Disturbing video shows the eye-opening moment that two men casually strolled down a sidewalk in the New York City borough of Queens and then unleashed a hailstorm of bullets. The mass shooting ended with at least 10 people wounded and the shooters escaped on mopeds.

NYPD officials released surveillance video of two masked and hooded gunmen firing their weapons on a group of people that were standing in front of a barbershop and laundromat in the Queen's neighborhood of Corona. The shooting, which occurred just before 11 p.m. on Saturday, wounded eight men and two women between the ages of 19 and 72. All were hospitalized with non-life-threatening injuries.
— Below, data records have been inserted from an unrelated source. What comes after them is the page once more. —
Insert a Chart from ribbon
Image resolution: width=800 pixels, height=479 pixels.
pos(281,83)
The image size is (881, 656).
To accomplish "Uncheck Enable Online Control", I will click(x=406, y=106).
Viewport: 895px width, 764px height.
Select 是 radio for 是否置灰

NYPD Chief of Detectives James Essig said that seven of the victims were innocent bystanders, and three others were known members of the Trinitario, a Dominican street gang — believed to be the intended targets, according to Fox News. Police said 40 shell casings were recovered from the scene near 99th Street and 37th Avenue, and that investigators were discovering new casings more than seven hours after the shooting occurred.
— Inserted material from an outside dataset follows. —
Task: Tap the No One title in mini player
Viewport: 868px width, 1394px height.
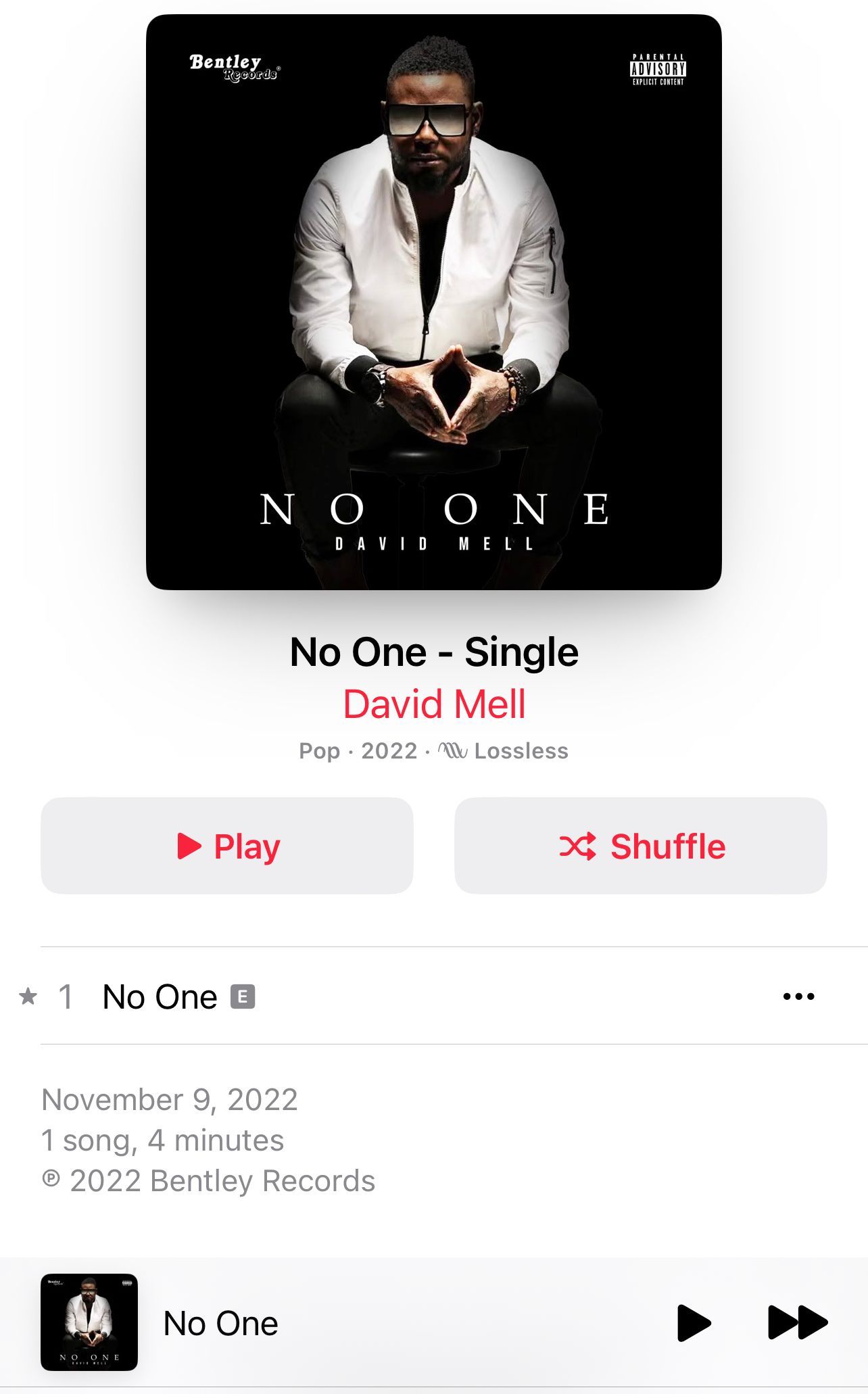Action: (221, 1323)
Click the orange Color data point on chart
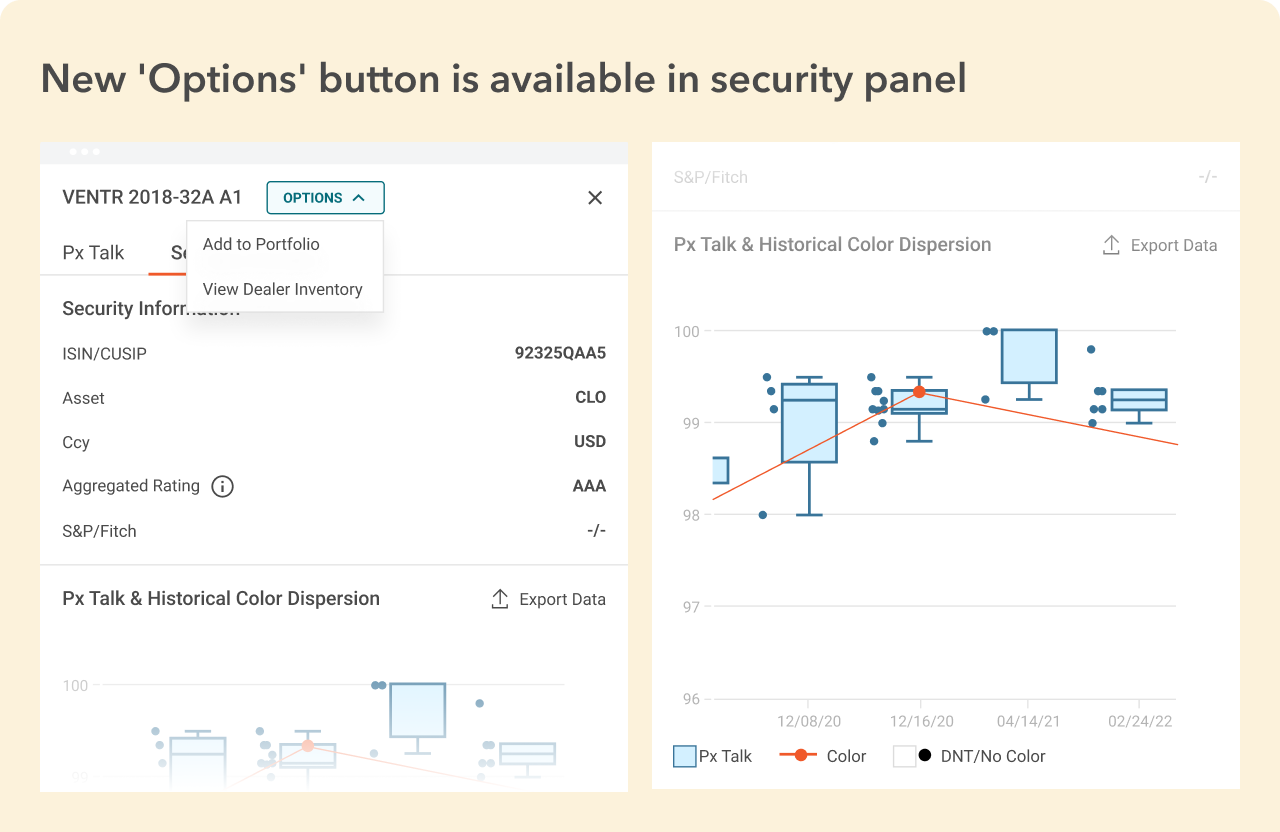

The gangbangers had getaway drivers that picked them up on mopeds to escape the crime scene.

🚨WANTED for ASSAULT: On 7/31/21 at approx. 10:41 PM, in front of 97-07 37 Ave in Queens, two males displayed firear… https://t.co/OST1bLC4qs

— NYPD NEWS (@NYPDnews) 1627827896.0

"This was a brazen, coordinated attack, for lack of a better word," Essig said during a news conference. "This is unacceptable, and it has to stop."

"There's just one common theme, I want to get out there, that's a recurring theme that keeps happening, and it has to stop throughout the city," Essig continued. "That's gang members; that's guns, multiple guns on the scene, scooters being used, masks; and lastly, unintended targets getting hit. This is unacceptable on our streets in New York City, and it has to stop."
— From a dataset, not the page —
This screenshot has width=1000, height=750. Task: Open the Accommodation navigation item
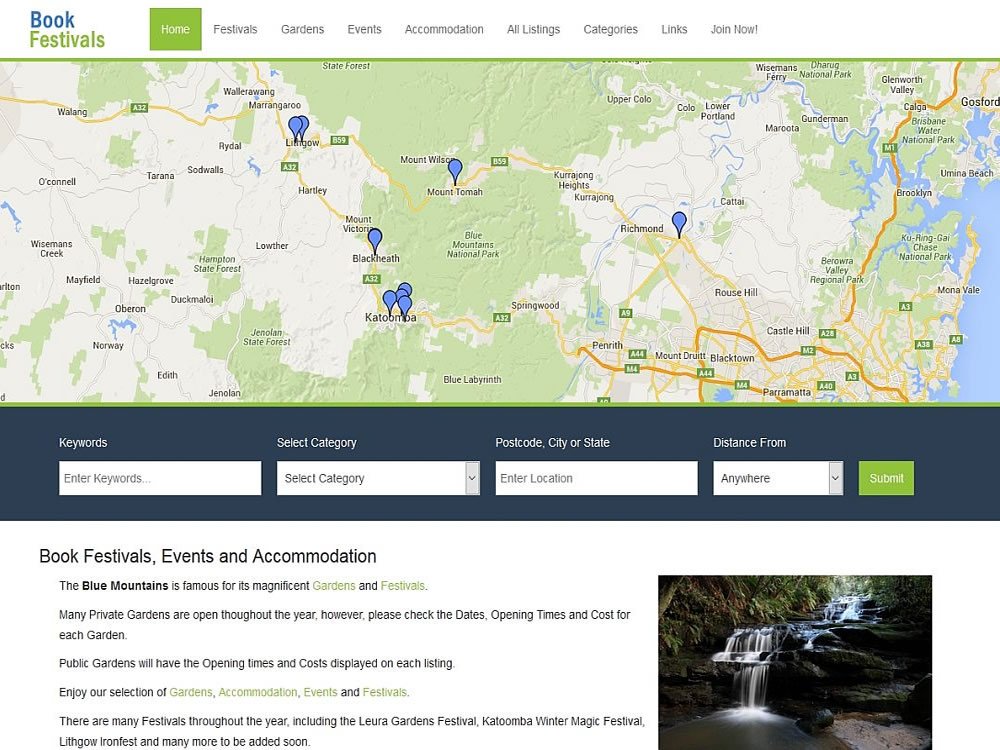(x=444, y=29)
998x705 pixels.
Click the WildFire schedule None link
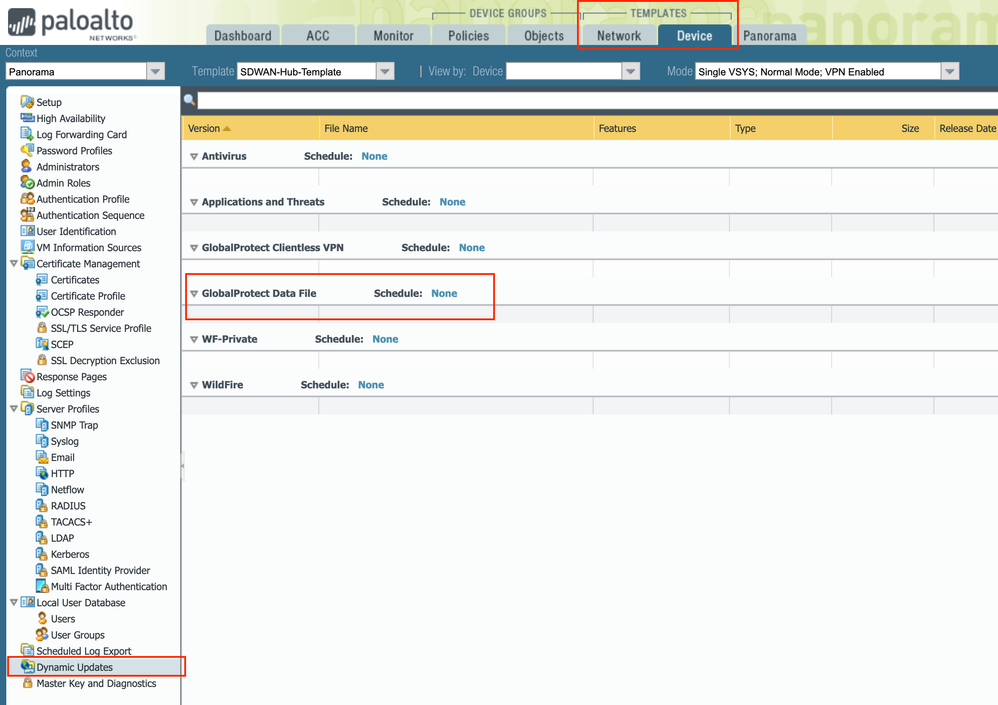(371, 385)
"Trust me when I tell you, if you allow gangs to get footholds in this city, we have a real problem," New York City Democratic mayoral candidate Eric Adams said. "This is a crisis."

There were no suspects in custody as of Sunday morning, according to police.

Authorities are asking anyone with information about the shooting or the suspects to contact @NYPDTips, or call them at 800-577-TIPS.

There were 18 people killed or wounded in seven separate shootings in New York City on Saturday, the New York Daily News reported.

Watch as @NYPDQueensNorth, @NYPDDetectives and @NYPDChiefPatrol give an update on last night's shooting in Queens. https://t.co/QeIt8bPTsz

— NYPD NEWS (@NYPDnews) 1627824385.0

Also this weekend, there was a mass shooting in New Orleans, which sent revelers on Bourbon Street fleeing for their lives. Shortly before 3 a.m., there was a shooting in the French Quarter that left five people injured.

Video shows the moment gunshots rang out and spurred panicked partiers to scurry from the shooting.